TITLE

Alternatives to unfractioned heparin for anticoagulation in cardiopulmonary bypass

AUTHOR(S)
von Segesser, L.K.; Mueller, X.; Marty, B.; Horisberger, J.; Corno, A.
PUB. DATE
September 2001
SOURCE
Perfusion;Sep2001, Vol. 16 Issue 5, p411
SOURCE TYPE
Academic Journal
DOC. TYPE
Article
ABSTRACT
Despite the progress made in the development of cardiopulmonary bypass (CPB) equipment, systemic anticoagulation with unfractioned heparin and post-bypass neutralization with protamine are still used in most perfusion procedures.

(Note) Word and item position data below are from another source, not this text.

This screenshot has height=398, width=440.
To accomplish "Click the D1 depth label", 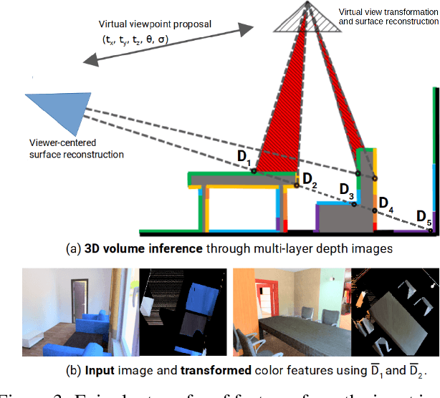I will click(244, 157).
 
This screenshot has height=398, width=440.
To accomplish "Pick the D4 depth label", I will click(386, 203).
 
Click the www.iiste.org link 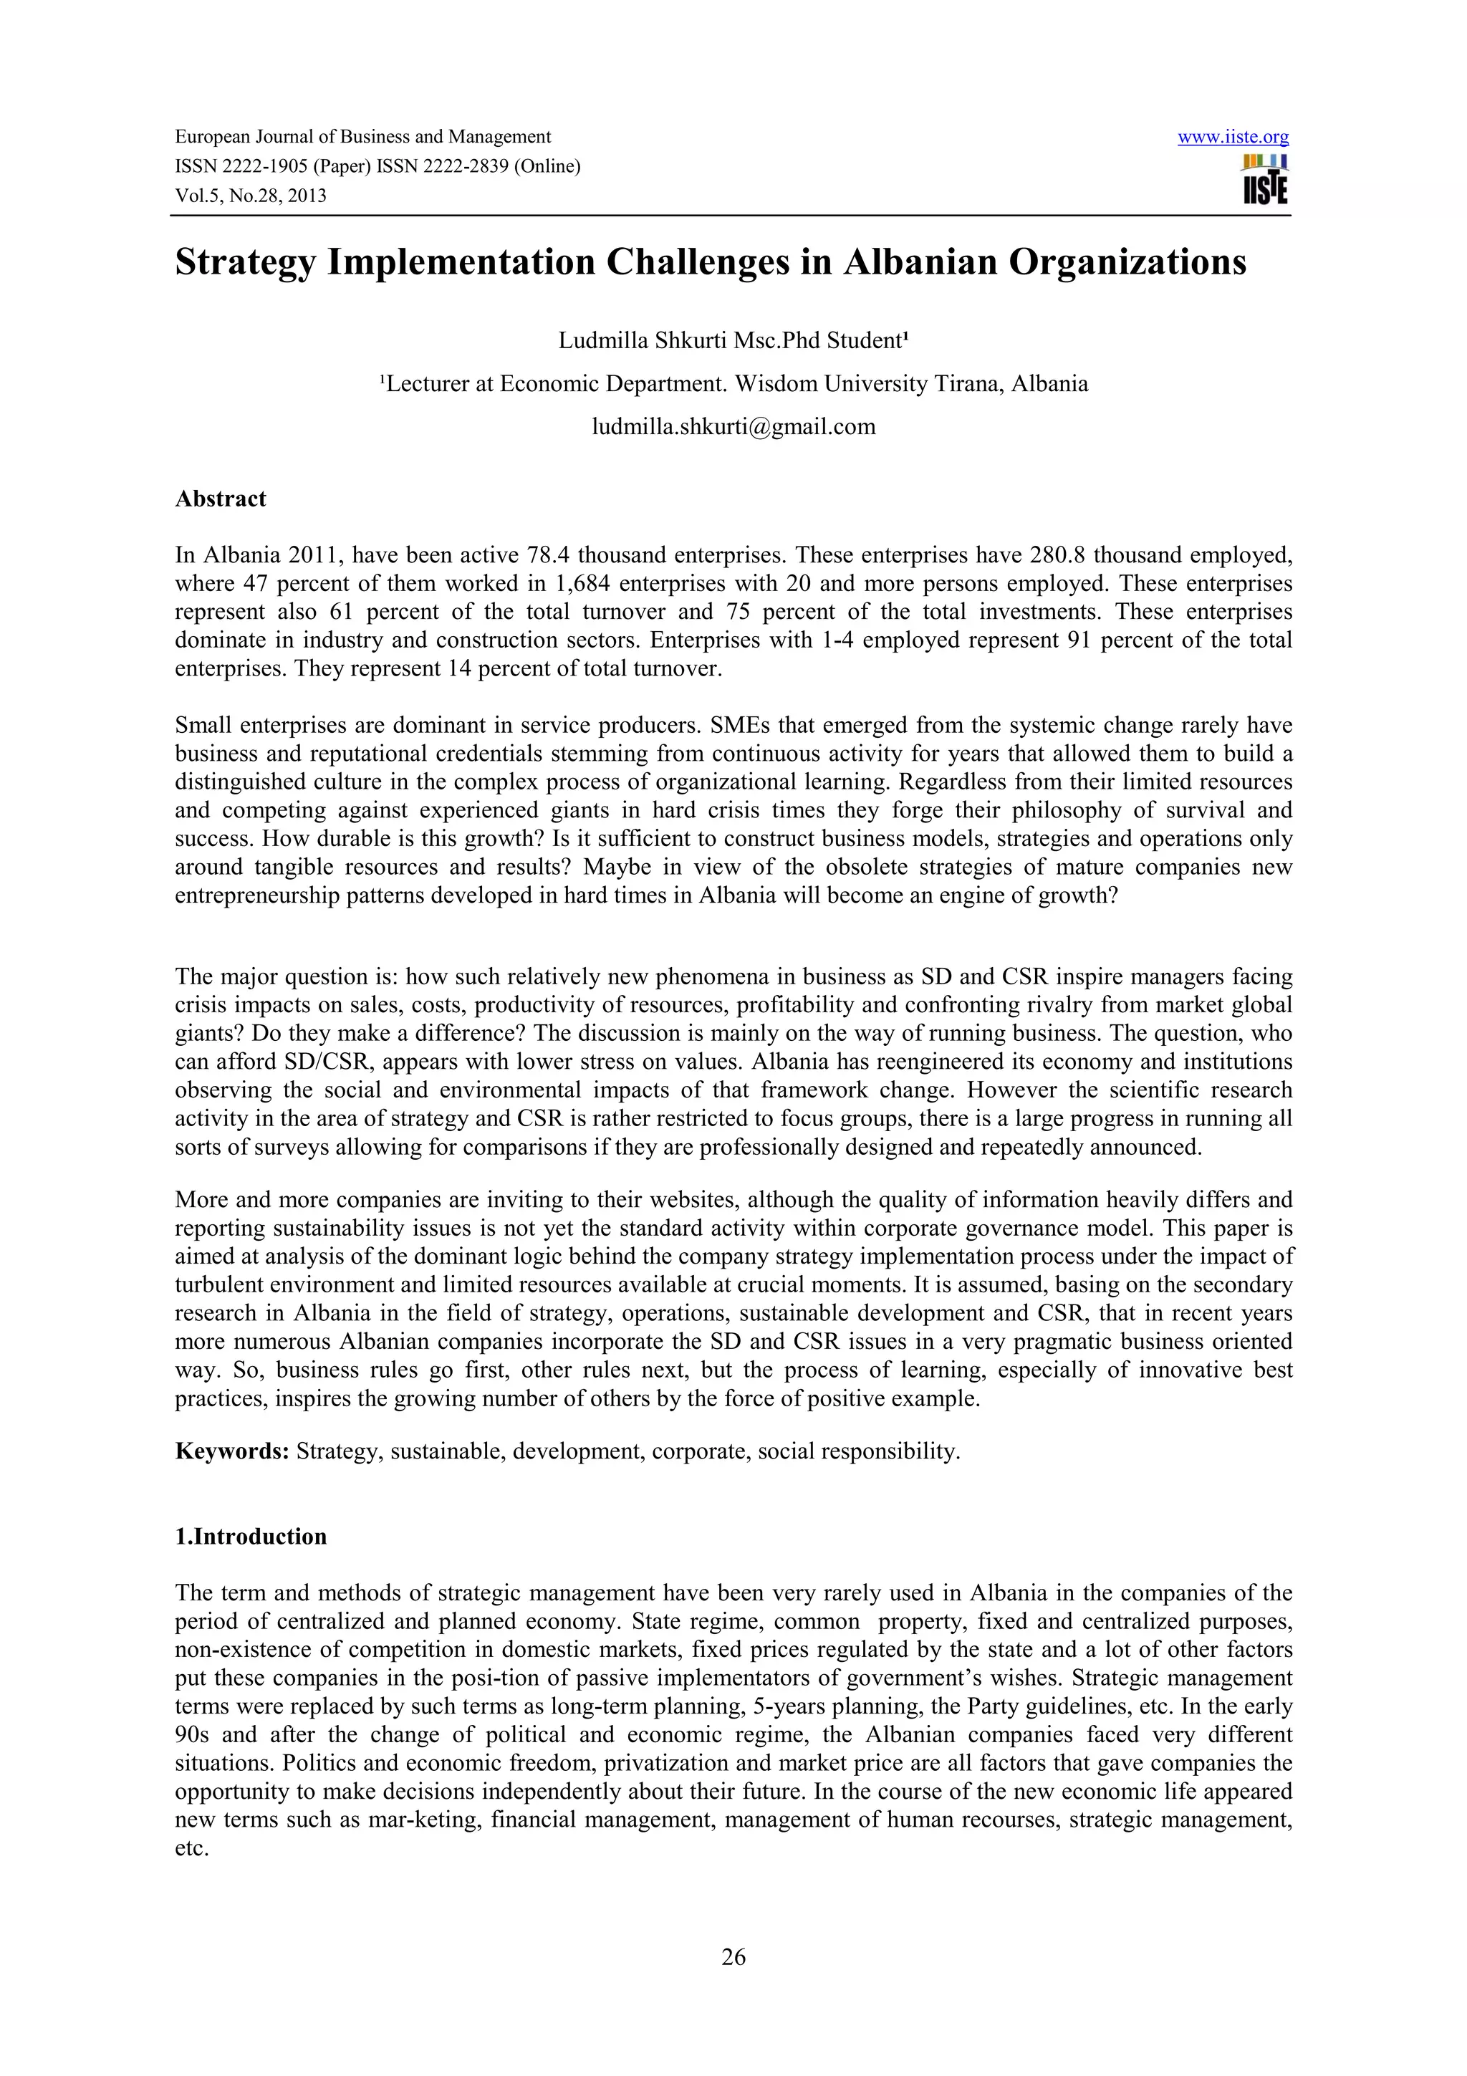pos(1233,138)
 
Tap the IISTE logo pos(1266,180)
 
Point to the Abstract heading pos(221,499)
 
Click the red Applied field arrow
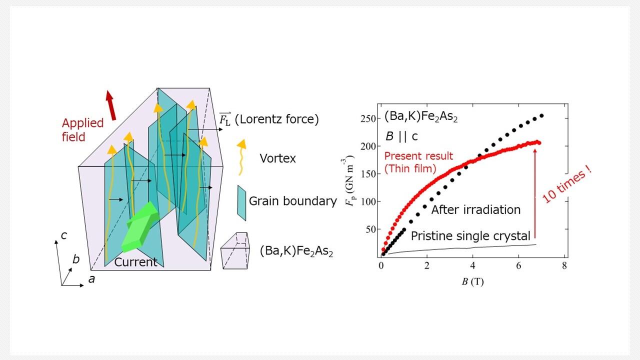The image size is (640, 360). pyautogui.click(x=111, y=105)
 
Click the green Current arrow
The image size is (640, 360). pyautogui.click(x=140, y=227)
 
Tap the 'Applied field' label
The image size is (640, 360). pyautogui.click(x=82, y=130)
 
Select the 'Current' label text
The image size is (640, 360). pyautogui.click(x=136, y=262)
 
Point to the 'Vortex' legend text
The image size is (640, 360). pyautogui.click(x=278, y=158)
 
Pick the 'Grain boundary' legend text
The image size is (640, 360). pyautogui.click(x=292, y=201)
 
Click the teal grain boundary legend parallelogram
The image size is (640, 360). pyautogui.click(x=242, y=202)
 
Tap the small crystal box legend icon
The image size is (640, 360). pyautogui.click(x=235, y=251)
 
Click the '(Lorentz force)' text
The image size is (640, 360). pyautogui.click(x=276, y=120)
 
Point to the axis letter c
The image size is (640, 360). pyautogui.click(x=64, y=236)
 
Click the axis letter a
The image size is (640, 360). pyautogui.click(x=92, y=280)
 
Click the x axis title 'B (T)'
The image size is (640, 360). pyautogui.click(x=472, y=281)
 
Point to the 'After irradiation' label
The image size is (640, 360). pyautogui.click(x=476, y=210)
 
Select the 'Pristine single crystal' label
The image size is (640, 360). pyautogui.click(x=470, y=236)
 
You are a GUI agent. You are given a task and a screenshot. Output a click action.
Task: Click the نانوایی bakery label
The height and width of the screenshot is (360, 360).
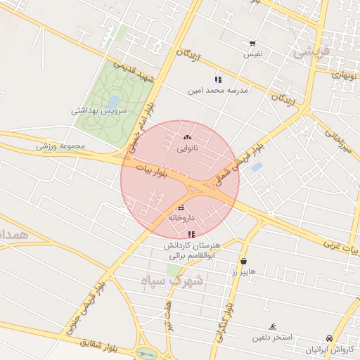pos(186,148)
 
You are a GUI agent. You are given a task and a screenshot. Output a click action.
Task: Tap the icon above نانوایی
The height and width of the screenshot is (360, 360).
pos(186,137)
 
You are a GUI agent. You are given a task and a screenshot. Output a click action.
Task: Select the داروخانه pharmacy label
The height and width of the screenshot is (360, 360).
pos(181,218)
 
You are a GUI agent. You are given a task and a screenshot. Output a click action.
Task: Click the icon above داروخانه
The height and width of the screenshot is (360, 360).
pos(182,207)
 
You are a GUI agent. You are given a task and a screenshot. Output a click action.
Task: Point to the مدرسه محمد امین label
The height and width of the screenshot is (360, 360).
pos(218,91)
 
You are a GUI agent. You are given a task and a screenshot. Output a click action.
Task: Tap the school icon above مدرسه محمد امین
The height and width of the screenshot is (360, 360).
pos(218,79)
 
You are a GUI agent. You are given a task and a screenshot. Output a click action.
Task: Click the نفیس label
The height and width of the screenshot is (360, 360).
pos(253,53)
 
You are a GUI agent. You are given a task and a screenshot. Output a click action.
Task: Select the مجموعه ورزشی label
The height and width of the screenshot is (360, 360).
pos(60,146)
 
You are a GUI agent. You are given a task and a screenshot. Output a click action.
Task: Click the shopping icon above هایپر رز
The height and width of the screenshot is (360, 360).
pos(243,261)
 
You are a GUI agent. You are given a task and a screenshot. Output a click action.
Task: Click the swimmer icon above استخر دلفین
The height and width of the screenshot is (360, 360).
pos(273,327)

However, there are a number of situations where unfractioned heparin, protamine or both cannot be used for various reasons. Intolerance of protamine can be addressed with extracorporeal heparin removal devices, perfusion with (no) low systemic heparinization and, to some degree, by perfusion with alternative anticoagulants. Various alternative anticoagulation regimens have been used in cases of intolerance to unfractioned heparin, including extreme hemodilution, low molecular weight heparins, danaparoid, ancrod, r-hirudin, abciximab, tirofiban, argatoban and others. In the presence of heparin-induced thrombocytopenia (HIT) and thrombosis, the use of r-hirudin appears to be an acceptable solution which has been well studied. The main issue with r-hirudin is the difficulty in monitoring its activity during CPB, despite the fact that ecarin coagulation time assessment is now available. A more recent approach is based on selective blockage of platelet aggregation by means of monoclonal antibodies directed to GPIIb/IIIa receptors (abciximab) or the use of a GPIIb/IIIa inhibitor (tirofiban). An 80% blockage of the GPIIb/IIIa receptors and suppression of platelet aggregation to less than 20% allows the giving of unfractioned heparin and running CPB in a standard fashion despite HIT and thrombosis. Likewise, at the end of the procedure, unfractioned heparin is neutralized with protamine as usual and donor platelets are transfused if necessary. GPIIb/IIIa inhibitors are frequently used in interventional cardiology and, therefore, are available in most hospitals.